Working data:
####################
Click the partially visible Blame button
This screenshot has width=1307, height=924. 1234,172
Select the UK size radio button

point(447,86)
####################
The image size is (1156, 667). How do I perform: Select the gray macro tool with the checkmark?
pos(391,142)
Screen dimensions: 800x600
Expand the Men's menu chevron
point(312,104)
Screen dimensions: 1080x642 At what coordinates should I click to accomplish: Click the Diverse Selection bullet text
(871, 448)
####################
Given task: Copy out the items from the line with "Click the partially visible Blame button" up to and including the line with "point(447,86)", keeping every character unchanged.

Result of this task:
Click the partially visible Blame button
This screenshot has width=1307, height=924. 1234,172
Select the UK size radio button

point(447,86)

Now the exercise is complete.